Compilers :: CS 5470

Catalog No. 17541
Time Tue & Thu, 2:00 PM - 3:20 PM
Location WEB L102
Instructor    Matt Might (MEB 3450)
Office hours   After lecture, by appointment, or whenever my door is open.

TAs Sarah Spall (MEB 3465)
TA hours 10:00 AM - 11:00 AM

Group Google Group
Blog blog.might.net (I'll post lecture notes here.)
Live code Code written in lecture

Navigation

Description

The field of compilers concerns the automated translation of high-level programming languages into low-level (virtual or hardware) machine code.

This course covers the design and implementation of compilers, and it explores related topics such as interpreters, virtual machines and runtime systems.

This is not an easy course, but it is a rewarding one for those who finish.

Few programmers will ever work on a production compiler, but knowing how compilers think is an asset.

It makes you a better programmer.

Knowing how a compiler thinks changes how you code. When you know what compilers can and cannot optimize, you target the intersection of human and mechanical comprehension.

Your code will look better. Your code will run better.

Many programming tasks can be framed in terms of interpretation or translation. Compilers teaches you how to solve tasks like these properly.

Many companies develop an internal programming or scripting language. Most of them get it wrong. If you've taken compilers, you can fix it.

Finally, if you want to develop your own programming language, take compilers in order to spare the world some accidental indecency.

Schedule

Grading

There are two ways to earn a grade in this class: tests and projects.

Your grade is your tests grade or your projects grade, whichever is higher.

You do not have to take the final if you are satisfied with your project grade. In fact, you are encouraged to achieve your grade through the projects.

Exams

Exams will be impossible to finish in the alloted time.

You should answer those questions which you know best.

The weight of each question is proportional to the percentage of students that failed to answer it or answered it incorrectly.

The result will be curved.

Material

I'm morally opposed to the way textbooks are priced.

There is no required textbook for the class.

Instead of a textbook, I maintain a technical blog with articles on topics covered in the class.

I'll link to applicable online material from here, as well as the slides and any code we use in class.

Recommended books

Some students request recommended textbooks.

There is no "Python compiler project" textbook, but many books cover some of the necessary concepts.

A good resource on compiling a dynamic language like Python is Lisp in Small Pieces.

An older (yet remarkably up-to-date) resource on compiling with continuation passing style is Compiling with Continuations. (This is a very advanced book and not recommended for struggling students.)

The classic compiler textbook is "The Dragon Book": Compilers: Principles, Techniques and Tools. Some of the techniques in this book work for dynamic languages like Python. Unfortunately, most of the techniques only work well for C-like typed languages.

Relevant blog posts

Lambda calculus

Racket

Python

Lexical analysis

Parsing

Transformation

Collaboration policy

For the projects, you are allowed to pair with a partrner and submit a single, joint assignment.

You may also work alone.

I encourage the formation of study groups to discuss the theory and algorithms behind the projects.
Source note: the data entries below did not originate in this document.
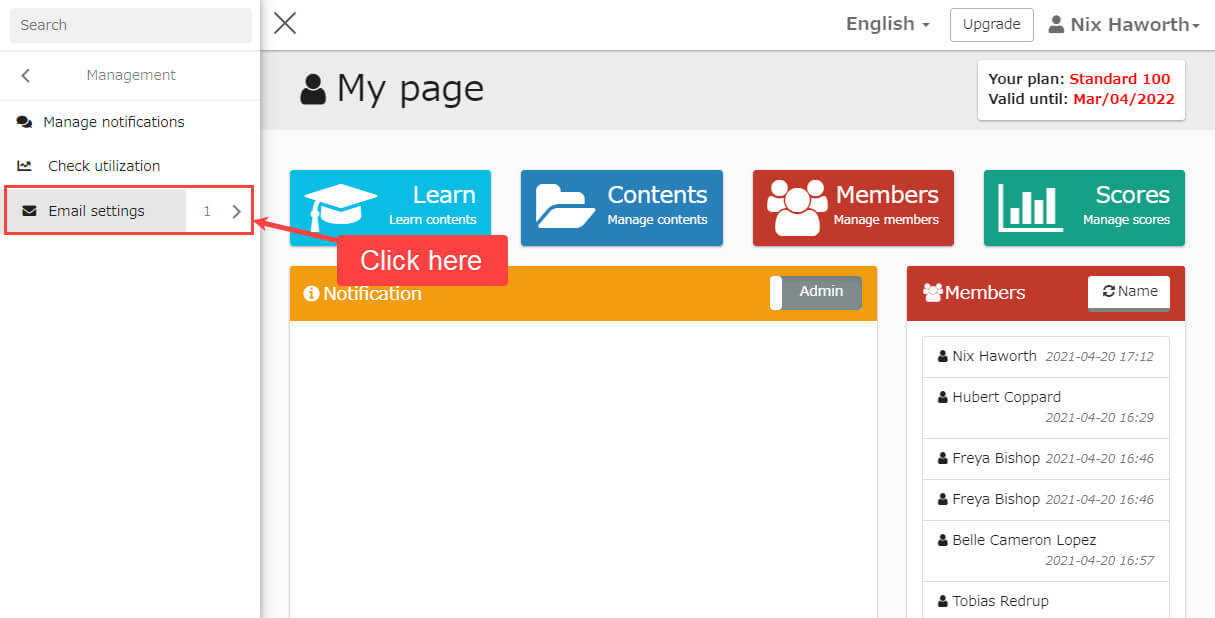Select Belle Cameron Lopez in members list
Screen dimensions: 1215x618
pyautogui.click(x=1024, y=540)
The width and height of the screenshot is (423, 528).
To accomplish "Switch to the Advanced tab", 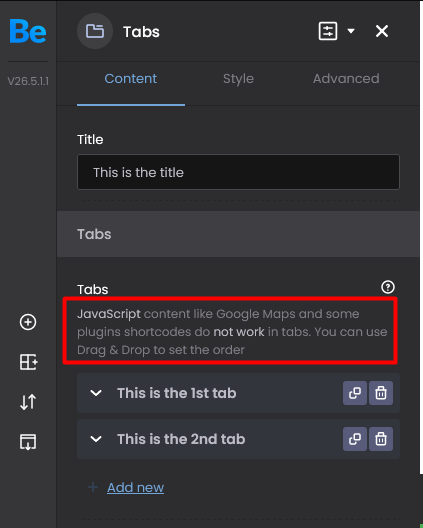I will [346, 79].
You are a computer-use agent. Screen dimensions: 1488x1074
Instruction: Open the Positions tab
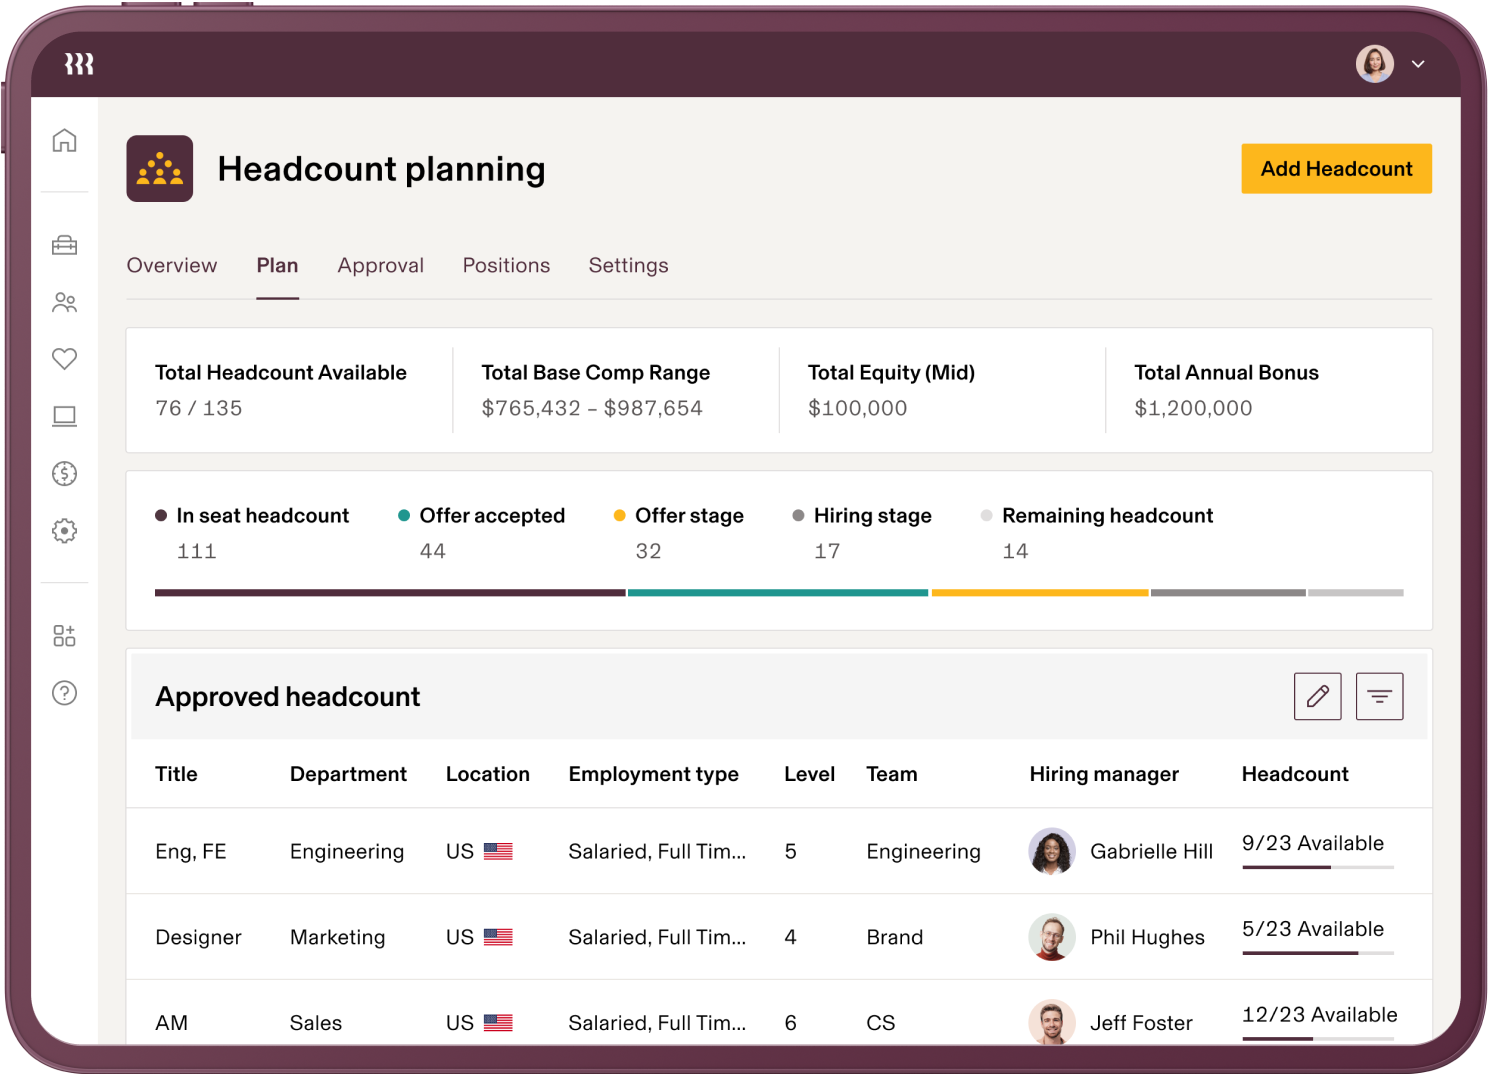[506, 265]
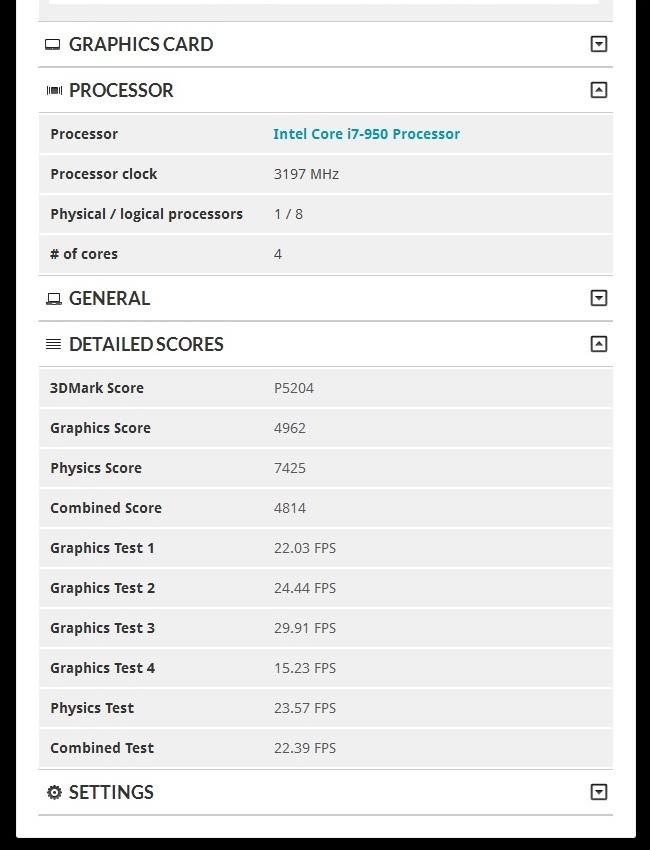The height and width of the screenshot is (850, 650).
Task: Click the Physics Score value 7425
Action: pos(290,468)
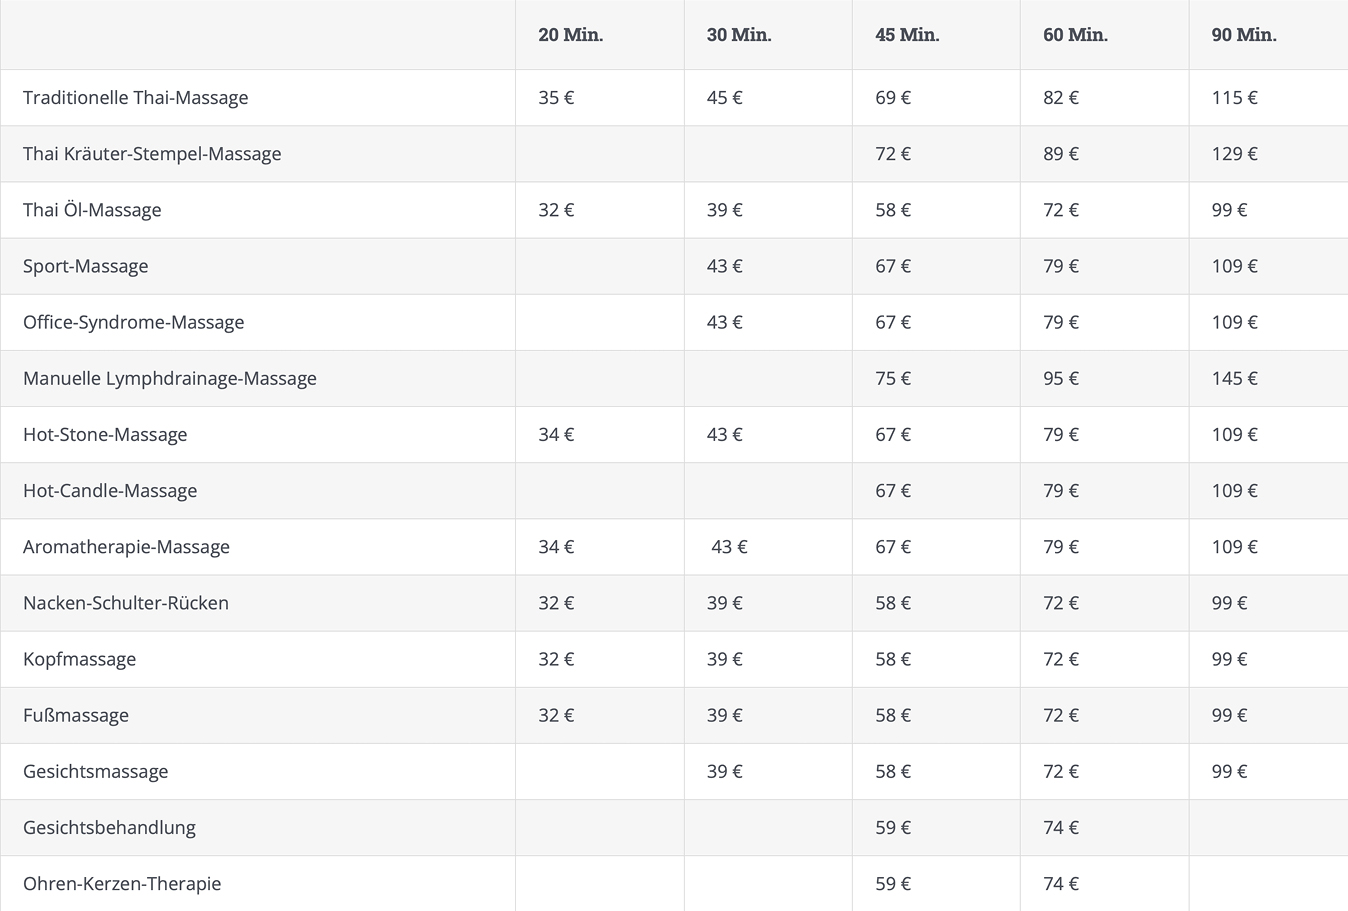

You may not share code with anyone other than your partner.

If you want to learn it, you have to implement it.

Violators of the collaboration policy will be dealt with under the University's academic misconduct policy, and they will fail the course.

How to cheat in this class

I've caught so many attempts at cheating in my courses that I feel the need to provide a guide to students.

If you're going to cheat, you need to rewrite the assignment from scratch.

Projects

This semester, we'll be building a Python 3.4 compiler.

You can use any language you want to do the implementation.

If you want to receive a passing grade, Racket is recommended.

If you're bright and motivated, you might be able to get away with another functional language such as Scala, OCaml/SML, Clojure or Haskell.

A major theme in this course is the that functional programming is a multiplier: it makes you a significantly more productive programmer.

Anything else is a knife in a gunfight.

Projects will likely be along the following lines:

  1. Lexical analyzer
  2. Parser
  3. High-level translator
  4. Normalizer & CPS converter
  5. Low-level translator
  6. Register allocator & Assembly code emitter

Bonus opportunities

  1. Use an exploit on vulcan to gain root access: +10% for a local user exploit; +15% for a remote exploit (e.g. breaking in via apache). You must exploit a vulnerability (e.g. buffer overflow) for Ubuntu on vulcan to gain root; that is, you can't steal my laptop while it has an open ssh connection to vulcan to claim the prize. You must write up a short summary of the vulnerability and how you exploited it. (You may use a prepackaged tool for exploitation.) Mail the summary to me for approval and then to the class. Each individual exploit may only be claimed once, and the first to exploit wins. To signal that you have claimed root, modify the message of the day.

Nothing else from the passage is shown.